As with any security measure, this reduces the risk, it doesn't eliminate it.
With no TPM, an attacker with physical access can just grab the disk, walk away and read the data at their leisure. If the disk is encrypted with a key in a TPM, the attacker needs to walk away with the whole computer (or at least pull out the RAM and store it safely, to try a RAM remanence attack which isn't fully reliable).
This makes no difference if the attacker has uncontrolled physical access, but it makes a difference if the attacker has limited access, e.g. they're walking around in an office environment or in a coffeeshop and are observed.
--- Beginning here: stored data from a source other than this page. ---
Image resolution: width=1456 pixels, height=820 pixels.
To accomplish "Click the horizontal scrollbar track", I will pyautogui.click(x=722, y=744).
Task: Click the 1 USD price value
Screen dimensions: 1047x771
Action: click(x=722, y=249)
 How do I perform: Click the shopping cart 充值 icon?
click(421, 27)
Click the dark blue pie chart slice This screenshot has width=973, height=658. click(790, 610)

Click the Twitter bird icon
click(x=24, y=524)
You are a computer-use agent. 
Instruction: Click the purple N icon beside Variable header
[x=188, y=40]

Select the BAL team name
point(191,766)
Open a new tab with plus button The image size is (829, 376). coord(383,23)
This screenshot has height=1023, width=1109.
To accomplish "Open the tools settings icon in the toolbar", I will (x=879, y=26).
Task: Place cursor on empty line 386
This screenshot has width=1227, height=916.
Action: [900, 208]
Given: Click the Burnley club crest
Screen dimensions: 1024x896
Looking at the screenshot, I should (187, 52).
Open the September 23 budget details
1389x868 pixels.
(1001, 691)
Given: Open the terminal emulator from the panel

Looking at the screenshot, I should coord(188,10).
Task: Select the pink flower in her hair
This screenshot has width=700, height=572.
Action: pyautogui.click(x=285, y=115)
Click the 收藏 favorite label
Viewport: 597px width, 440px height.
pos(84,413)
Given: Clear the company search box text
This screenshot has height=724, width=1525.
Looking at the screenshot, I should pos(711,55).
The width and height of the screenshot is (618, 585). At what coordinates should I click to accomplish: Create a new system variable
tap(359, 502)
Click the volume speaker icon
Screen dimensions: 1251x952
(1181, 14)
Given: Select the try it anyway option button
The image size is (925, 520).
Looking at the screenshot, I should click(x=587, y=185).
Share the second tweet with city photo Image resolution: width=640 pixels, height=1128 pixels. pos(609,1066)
In such circumstances, it can be very easy to grab a removable drive, it takes less than a minute with a screwdriver to extract a hard disk, whereas extracting RAM tends to require a bit more time and walking away with the whole PC is less discreet.
If the attacker has full physical access, you've lost anyway, though a tamper-resistant TPM plus a PIN to unlock the key can make things hard for the attacker if the machine is powered down before they reach it. Basically, whoever has physical access to the computer owns the computer — but that's only true for unfettered physical access, not in more restricted scenarios. In some scenarios, partial protection is useful.
Use of a TPM-based key should be combined with secure boot, refusing to unlock the drive if not booting the pristine operating system from that drive, so that someone walking past can't just reboot onto their USB stick. It should also be combined with memory wiping at boot time (at least if the last power cycle was not ended cleanly) to prevent cold boot attacks.